窓から離れ、エレベーターの方へと移動すると、言い争う声が、微かに聞こえてきた。3階までは階段があるから、2階から聞こえてくるのか。
「なぜ、この場所に管理塔を建てた!? 古の魔王トーリの領地だった場所だぞ!」
(幼女の声だ)
「キニク国が消滅しましたから、ここに移しただけですよ。魔王クースが生まれる場所からは離れていますから、魔王トーリの呪いも受けませんよ」
(さっきの管理者の声か?)
「魔王セバス! 私との契約を破棄する気だな」
(は? 魔王セバスだと?)
「大魔王様、古の魔王の呪縛を恐れすぎではありませんか? もう魔王トーリは消滅した。天界を揺るがす脅威は、もう存在しませんよ」
「この塔は契約違反だ! さっさと撤去しろ!」
「それはできません。街道沿いには、両替所が必要ですからね」
(両替所?)
「カオルさん、どうしました? そのパーツは宿屋ですよ」
言い争いの声は、ビルクには聞こえてないらしい。俺がジッと立っている前には、確かに宿屋のパーツが並んでいる。
(あっ、そうだ)
「ビルクさん、宿屋じゃなくて寮にしようと思って」
「寮? 何ですか、それ」
「店で働く人が住む部屋ですよ。店の近くに家があれば、便利でしょう?」
やはり俺達の会話は、盗み聞きされている気配がある。あー、これは、2階にいる魔王セバスか。管理者らしき男は、見たことのない顔だと思ったが、上位魔王なら、いくつものアバターを持っていてもおかしくはない。
「確かに便利ですが、旧キニク国側に、たくさんの宿屋を作るらしいですよ?」
ビルクは、店で働くのは、天界人だと思っているらしい。
「ビルクさん、俺は、店員は人間を使おうかと思ってるんですよ」
俺がそう言うと、ビルクは驚きで固まっている。
「な、な、なぜ、人間なんかを使うのですか」
「俺は、前世で飲みに行っていたような店を作りたいんですよ。店員は、愛想よく丁寧に接客して欲しいからね。自分より格の低い客が来たら、接客態度が豹変しそうでしょ」
そう説明すると、ビルクはしばらく固まっていたが、ポンと手を叩いた。
「なるほど! カオルさん、さすがですね。人間なら報酬も少なくていいし、新しい店を始めるには最適かもしれません! 客に文句を言われて斬り殺されても、人間なら気になりませんもんね」
(コイツ……まぁ、そういう認識か)
俺は、適当に笑みを作り、改めて宿屋のパーツに視線を移した。すべて3階建か。へぇ、これは使えるじゃないか。この塔の前に、並べてやろう。

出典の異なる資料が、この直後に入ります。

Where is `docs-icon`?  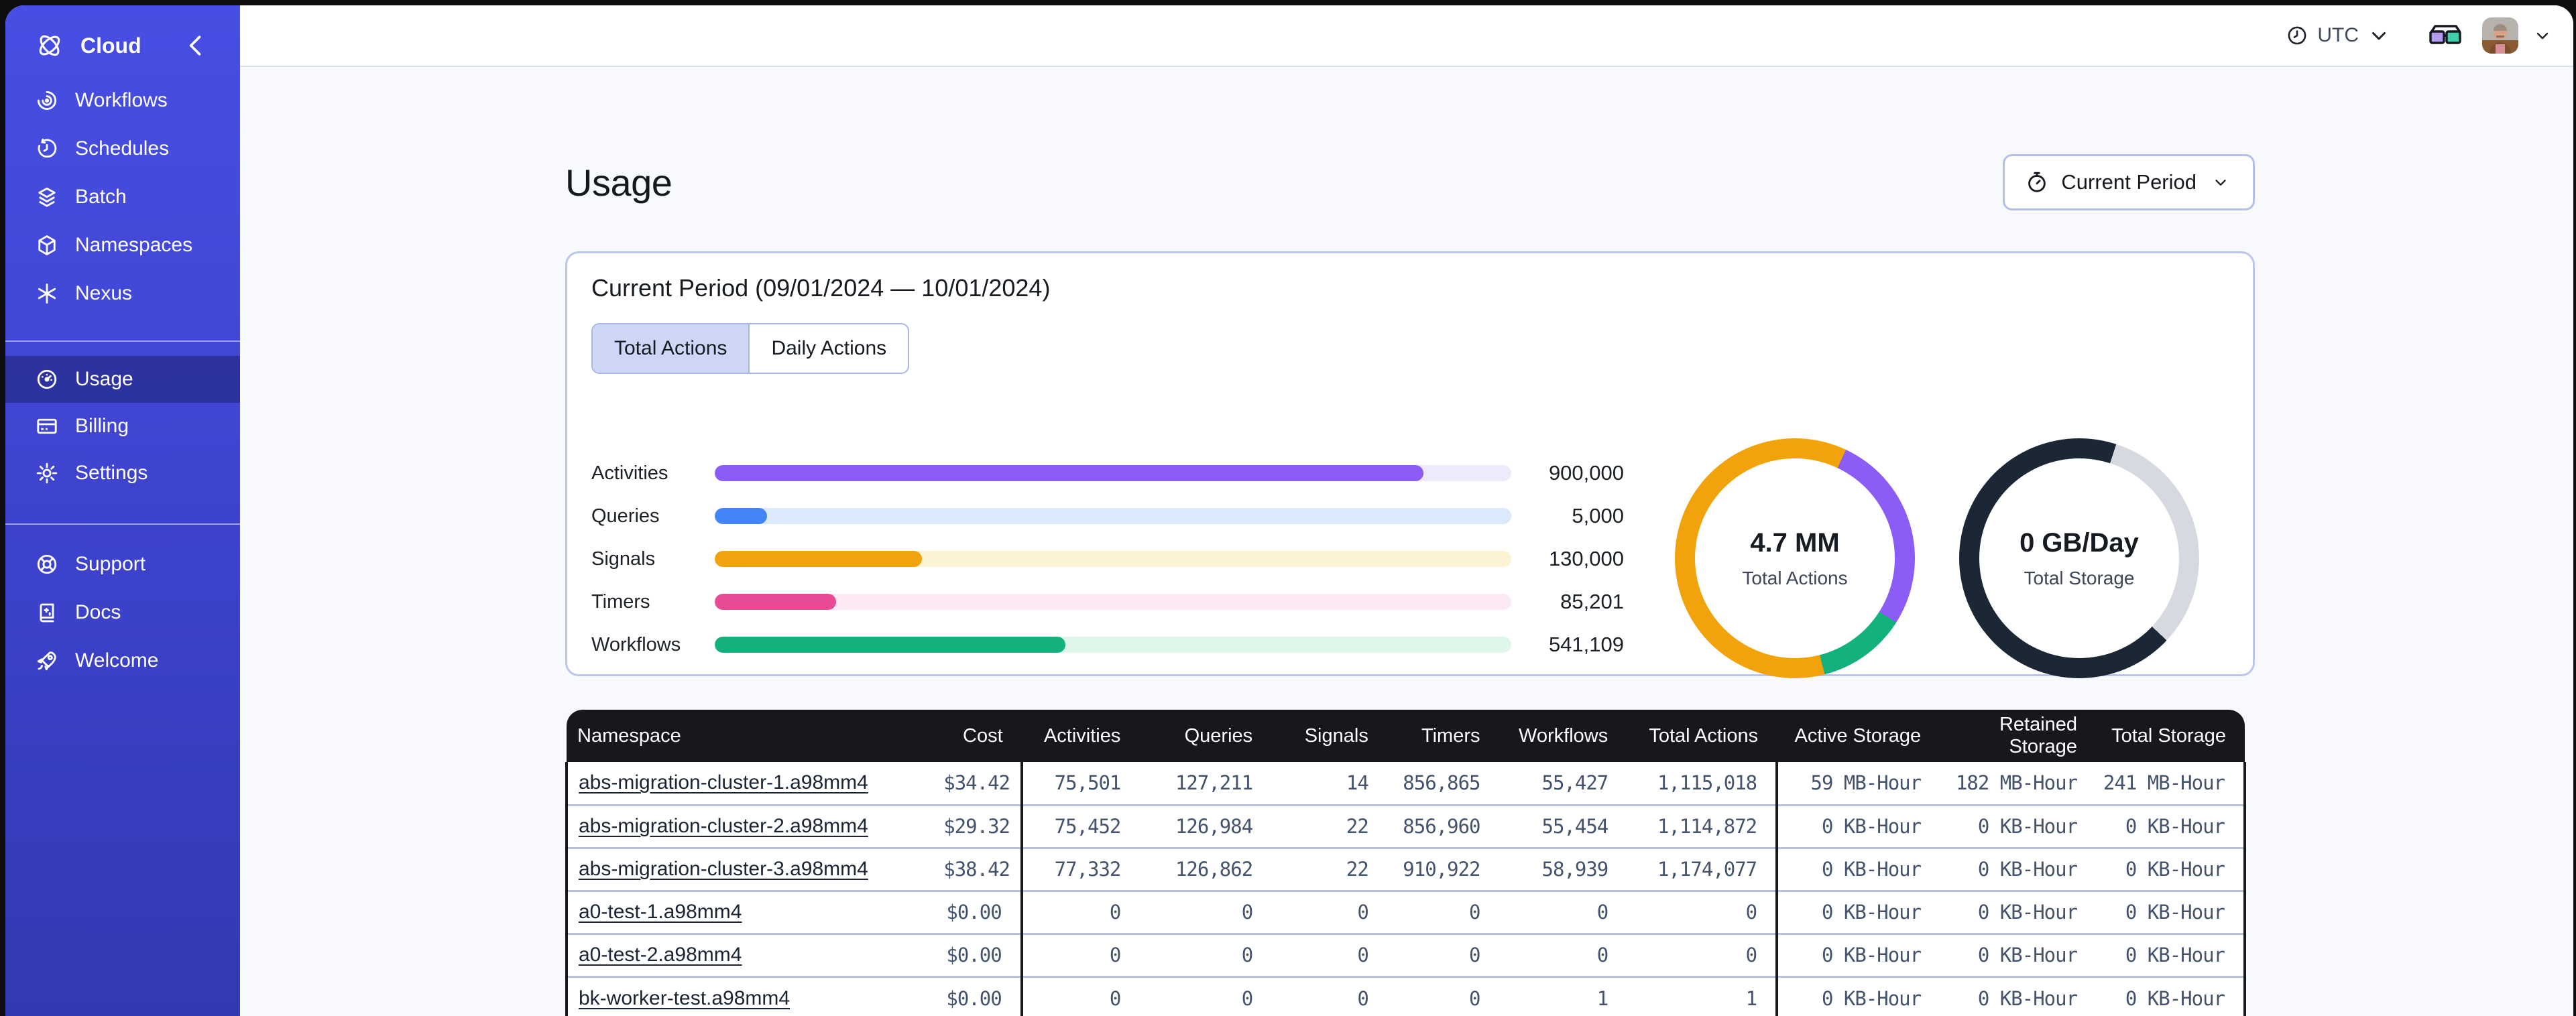
docs-icon is located at coordinates (47, 612).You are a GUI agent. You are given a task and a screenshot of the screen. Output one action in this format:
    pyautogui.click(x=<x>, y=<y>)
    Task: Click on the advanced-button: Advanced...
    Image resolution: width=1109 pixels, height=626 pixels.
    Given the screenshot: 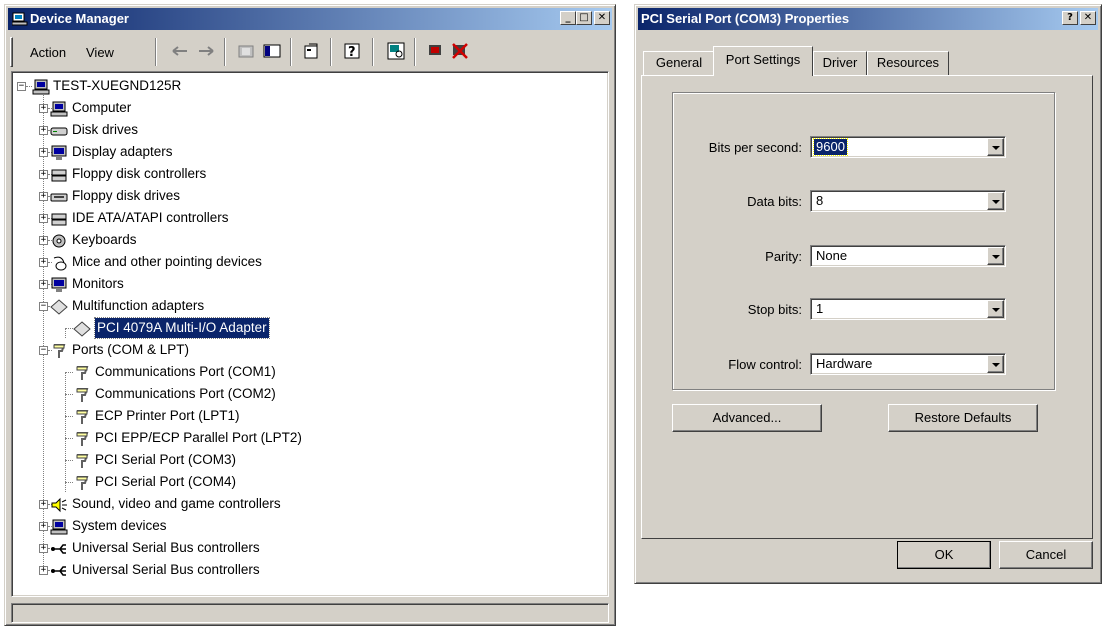 What is the action you would take?
    pyautogui.click(x=747, y=418)
    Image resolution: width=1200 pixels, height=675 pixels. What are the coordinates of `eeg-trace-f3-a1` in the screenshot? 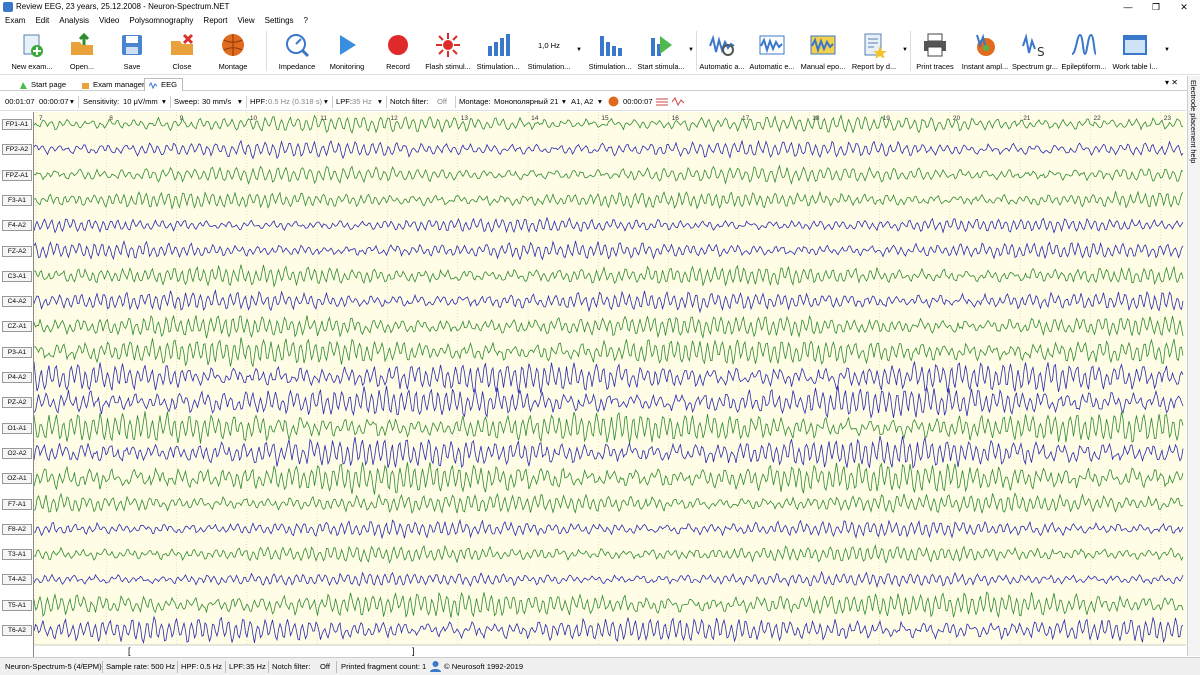 It's located at (609, 200).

「おや、アウン・コークンさん、まだお買い物中でしたか」
この塔の管理者らしき男……魔王セバスが、階段を上がってきた。ビルクとの話が聞こえたのだろう。俺が、2階での話を聞いていたかを確認しに来たらしい。
(すっとぼけておくか)
「あれ? 階段を上がって来られました? 10階にいらっしゃいましたよね?」
「あぁ、2階に降りたら、貴方の声が聞こえてきましてね。足りないパーツがあれば、すぐに取り寄せますよ?」
(ごまかせたか?)
俺は、返事はスルーしておく。喋りすぎるとボロが出そうだ。
「あの、彼は、店員用の寮という物を探しているみたいです」
ビルクが代わりに答えてくれた。完璧なマネージャーだ。
「寮? 特注も可能ですよ。天界とは少し時差があるので、今すぐにとはいきませんが」
魔王セバスが、ここの管理者か。特注だなんて、どんな魔道具を仕込まれるかわからねーな。
「そのときは、お願いしますね。とりあえず、俺はあまりポイントを持ってないので」
俺がそう言うと、彼はふわりと微笑んで、エレベーターを使って上へと移動していった。やはり俺の動向を調べに来たんだな。
「ここにある分、すべてもらいます」
「全部で、459,000ポイントになります」
俺は、大きめの小屋と、宿屋のパーツを買い占めた。残金は、901,090ポイントになった。
「設置も、ここで可能ですよ?」
俺が、買ったパーツをアイテムボックスに収納すると、そう声をかけられた。だが、魔王セバスが居ないときの方がいい。
「いえ、橋をかけてからにします」
「橋? 森の中の宿屋は、魔物に潰される危険がありますよ?」
「ご親切にどうも。あっ、ここの1階は何か店をするのですか?」
「両替所になります。街道は、様々な国の人が利用されるので」
「へぇ、両替所ですか」
2階での話を聞いていないアピールのために、この質問をした。すると、盗み聞きの気配はフッと消えた。